How would it change your behavior and your preparation if you could take inventory of your ability to stave off disaster?
What would you pay to have enough advanced warning of potential catastrophe to avoid it entirely?
The concept of avoiding disaster and catastrophe relates directly to the ability to maintain sufficient resilience that needs never exceed resources and that needs never exceed the ability to respond. Physical, emotional, relationship and spiritual resilience are well known as the four categories in which resources are mapped to ensure survival through adversity in business and in life.
But how can we measure our resilience when we are not facing an adversity?
How can we firm the depths of our own reserve when we are not facing disaster or catastrophe? What we need is a fuel gauge, an ability to measure how well our resilience is being taken by our every day life and how well we are replenishing that supply, our resources.
In the late 1960s researchers developed a four part stress inventory that ranked the impact of various life changes (adversities) on four aspects of American life. These aspects of life are:
* Financial
* Personal
* Family
* Career
The title for each of these were based on the predominant factor in each inventory and not wholly encompassing of the spirit of each category.
The “Financial” category deals not only with issues of income and expenses, debt and savings, but almost all other non-personal health related physical resource issues in one’s life including the provision of food and water, housing, clothing and even transportation.

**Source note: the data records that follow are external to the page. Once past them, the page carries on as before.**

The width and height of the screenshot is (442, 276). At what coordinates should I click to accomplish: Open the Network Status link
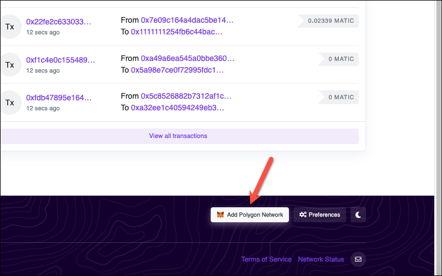point(321,259)
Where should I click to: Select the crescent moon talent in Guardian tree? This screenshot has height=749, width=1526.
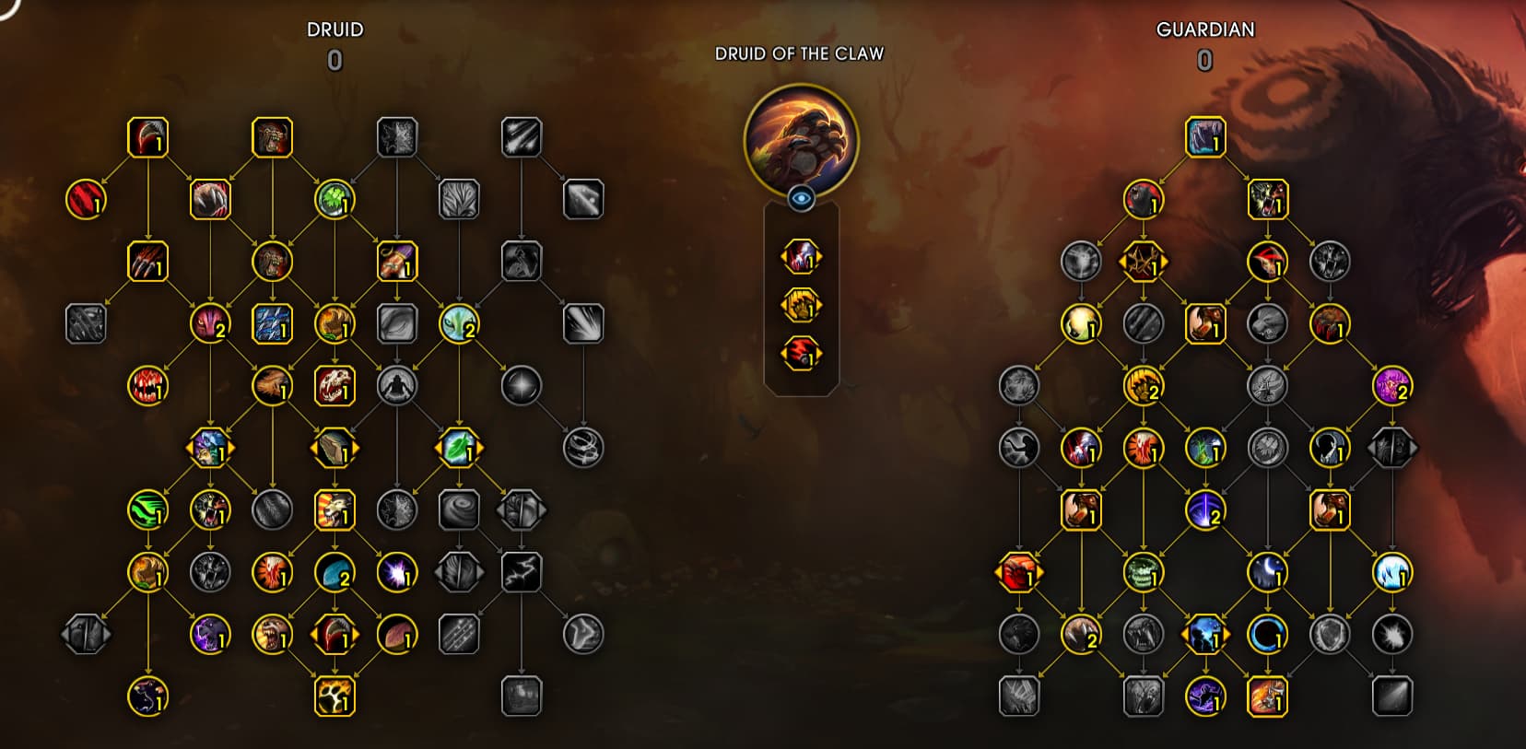point(1267,572)
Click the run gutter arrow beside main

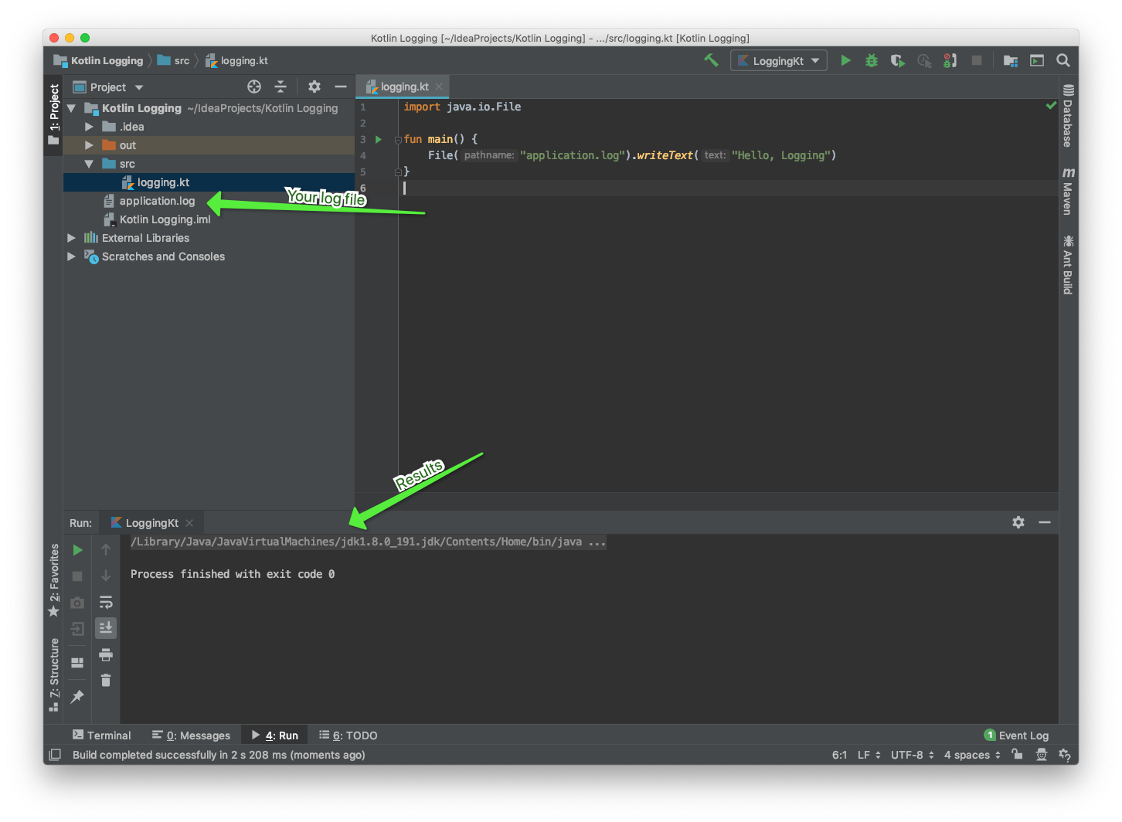point(379,139)
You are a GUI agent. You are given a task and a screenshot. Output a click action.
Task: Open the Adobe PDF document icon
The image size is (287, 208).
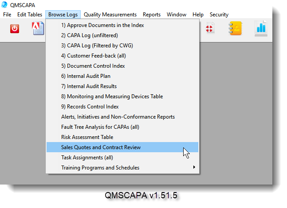(38, 29)
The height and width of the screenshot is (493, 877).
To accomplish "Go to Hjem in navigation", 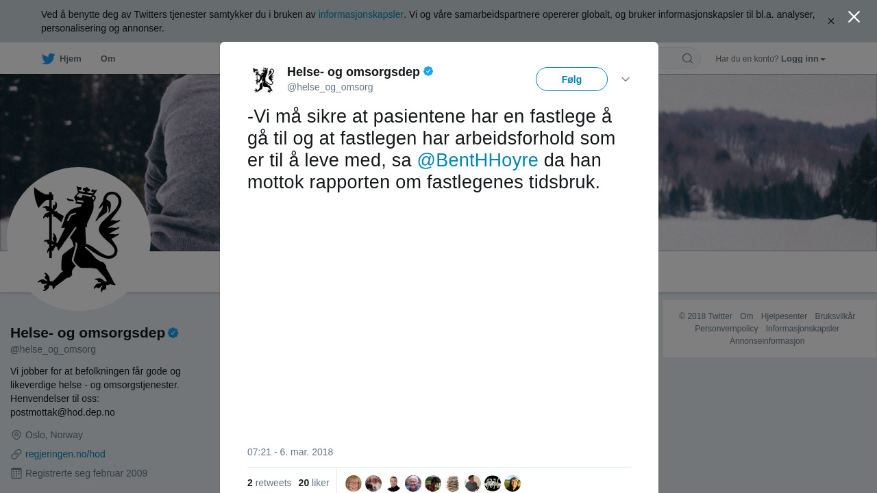I will pyautogui.click(x=70, y=59).
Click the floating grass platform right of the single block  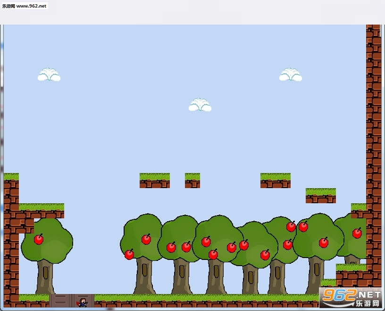pos(276,181)
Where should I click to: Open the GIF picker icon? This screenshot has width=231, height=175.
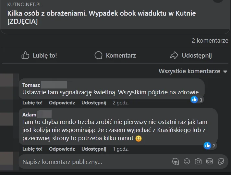pyautogui.click(x=210, y=161)
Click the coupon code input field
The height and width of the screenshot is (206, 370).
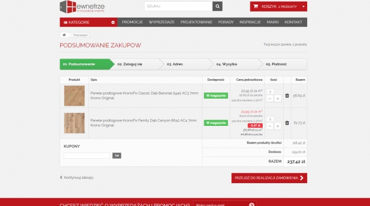point(87,155)
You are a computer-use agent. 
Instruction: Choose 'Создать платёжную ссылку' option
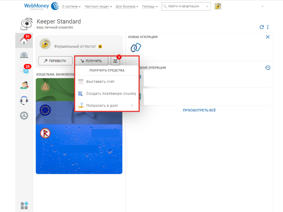point(111,94)
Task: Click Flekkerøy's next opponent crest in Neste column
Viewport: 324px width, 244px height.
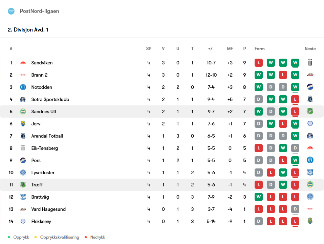Action: click(310, 221)
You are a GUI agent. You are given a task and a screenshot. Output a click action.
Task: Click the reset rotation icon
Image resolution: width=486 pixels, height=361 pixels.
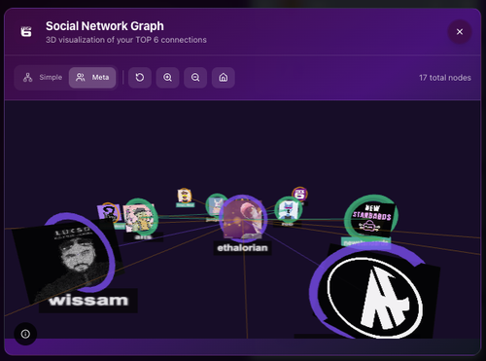tap(140, 78)
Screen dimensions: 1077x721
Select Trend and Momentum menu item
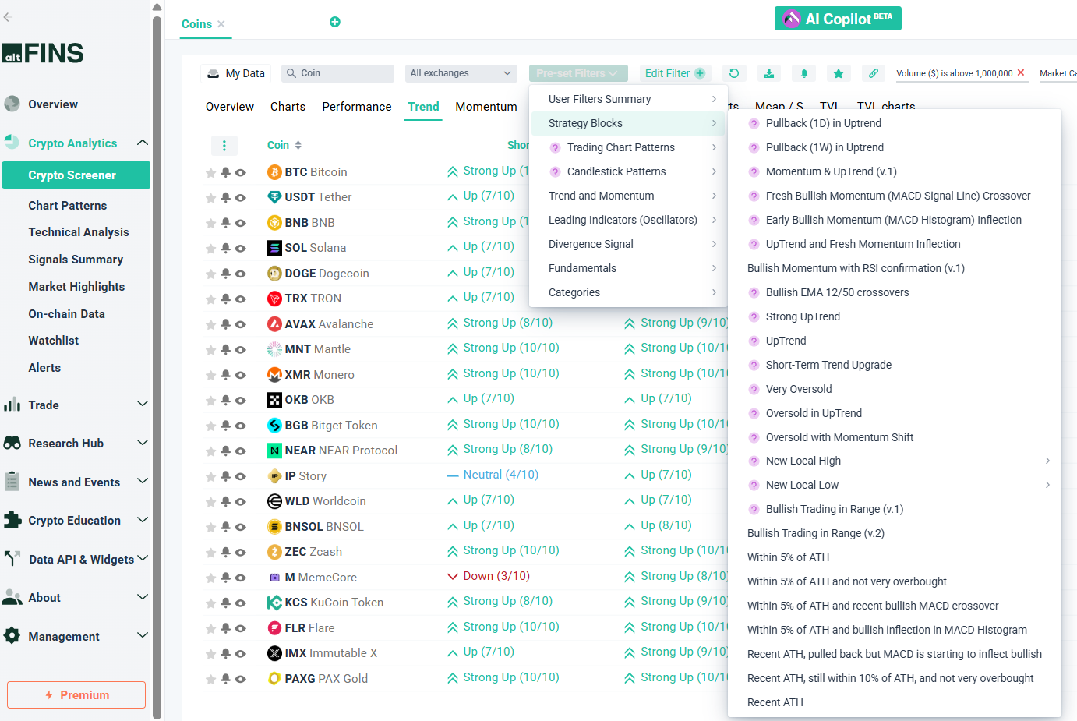coord(601,196)
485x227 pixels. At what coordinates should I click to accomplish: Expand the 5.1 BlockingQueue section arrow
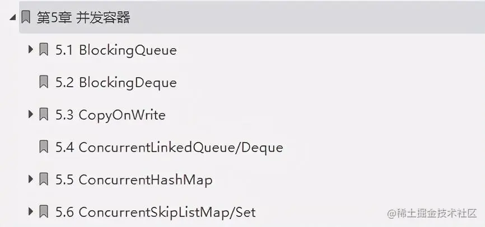pyautogui.click(x=31, y=50)
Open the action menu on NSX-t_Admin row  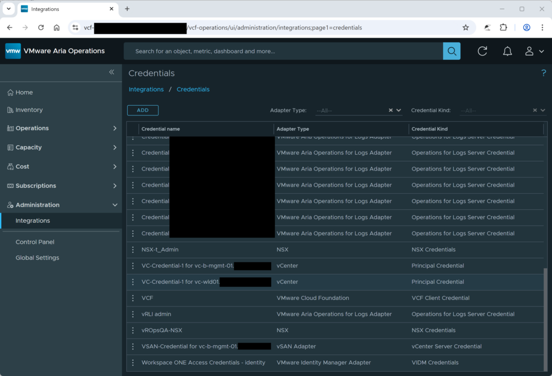click(x=133, y=249)
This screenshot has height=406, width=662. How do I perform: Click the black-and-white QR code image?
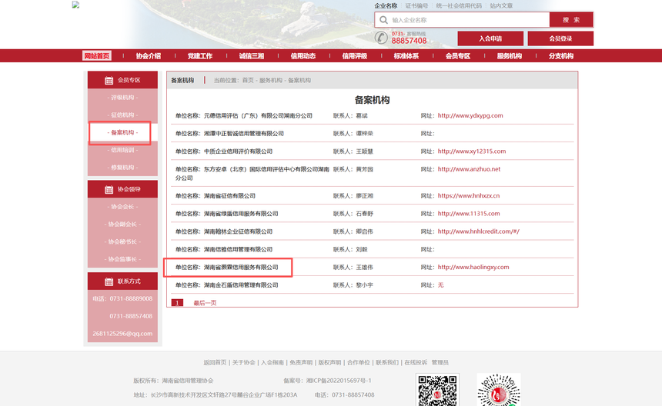click(x=437, y=391)
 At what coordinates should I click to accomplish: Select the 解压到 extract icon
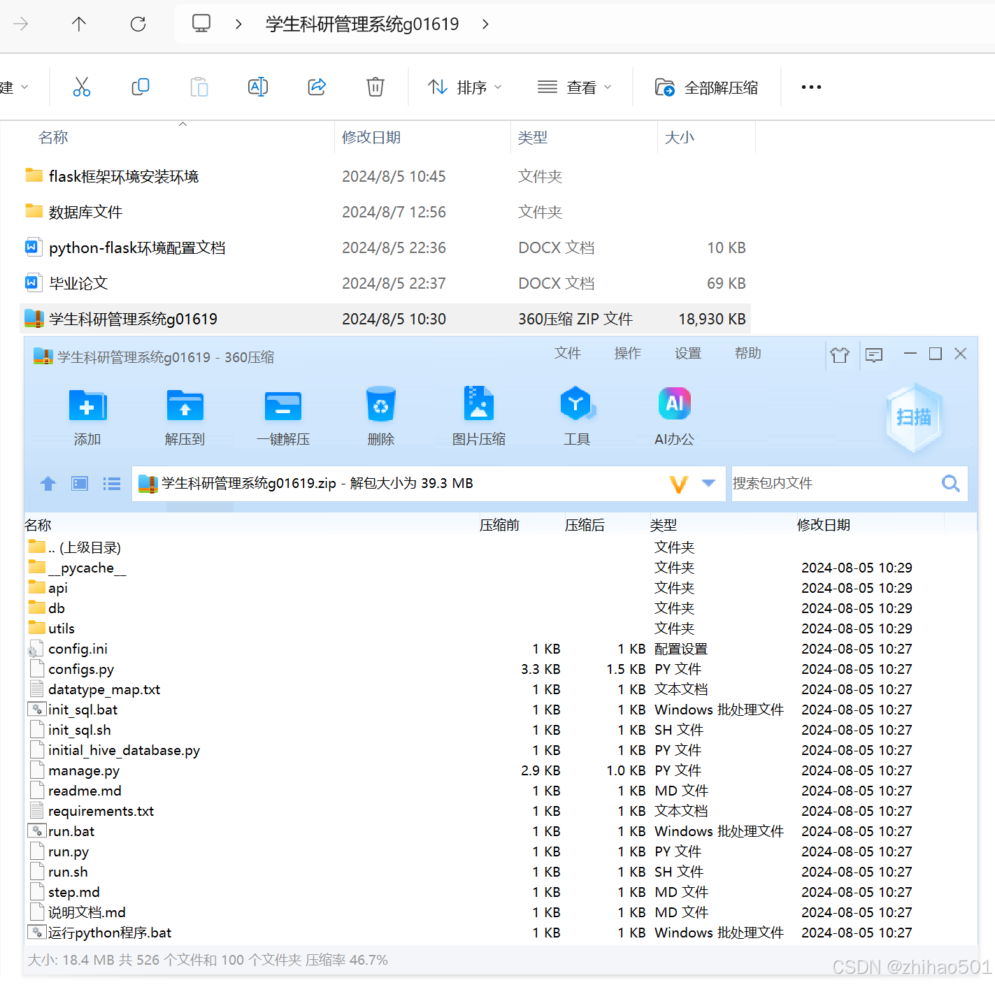pyautogui.click(x=185, y=416)
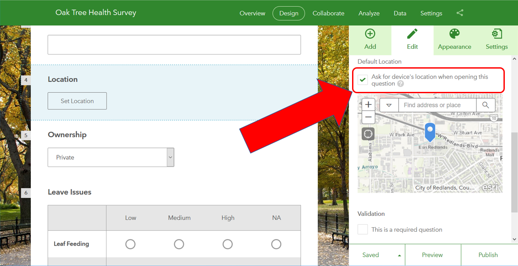The image size is (518, 266).
Task: Zoom in on the default location map
Action: coord(368,105)
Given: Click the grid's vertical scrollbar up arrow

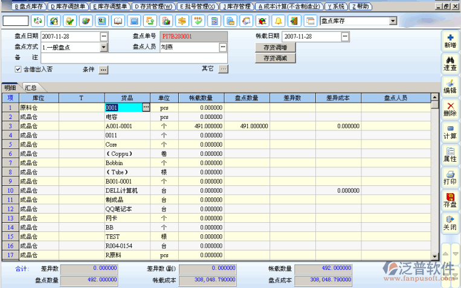Looking at the screenshot, I should click(434, 97).
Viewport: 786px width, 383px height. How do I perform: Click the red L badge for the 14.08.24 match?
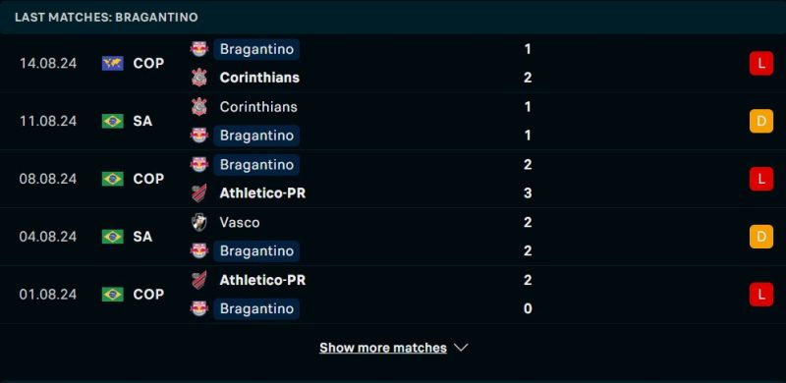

The “Personal” category deals primarily with physical health and personal emotional stressors.
The “Family” category encompasses all you non-workplace relationships.
The “Career” category deals not with just having a job but with the relationships that surrounded your workplace and your community.
It is not difficult to see how each of these 100 point gauges has a different aspect of our resilience. Personal measures our emotional and spiritual resilience as a small portion of our physical resource. Financial is an excellent gauge of our total physical resilience as it relates to our ability to provide for our own resources, personally and in our business.
The family inventory when combined with the career inventory provides an accurate gauge of our relationship resilience as between these two inventories they account for all of the significant relationships that impact our ability to obtain both emotional resources as well as physical resources from those in our network of support.
This quartet of “choke point” inventories provides us an estimate of our resilience in the physical, emotional, relationship realms. The higher the score, the lower your resilience. When there is an area of high score, we then know to focus our efforts on improving our resources in those areas of resilience. This is often done by eliminating the choke point to resilience and occasionally by eliminating those things that are taxing our reserve.
Unfortunately there is no inventory for spiritual resilience. Instead, there is one simple question. Do I believe? Note, this question does not ask do I believe in …? It only asks “do I believe?” This yes no question is an all or none on the 100 points for spiritual resilience. Research has time and time again proven that through the act of believing regardless of what we believe in, we retain all 100 points of resilience.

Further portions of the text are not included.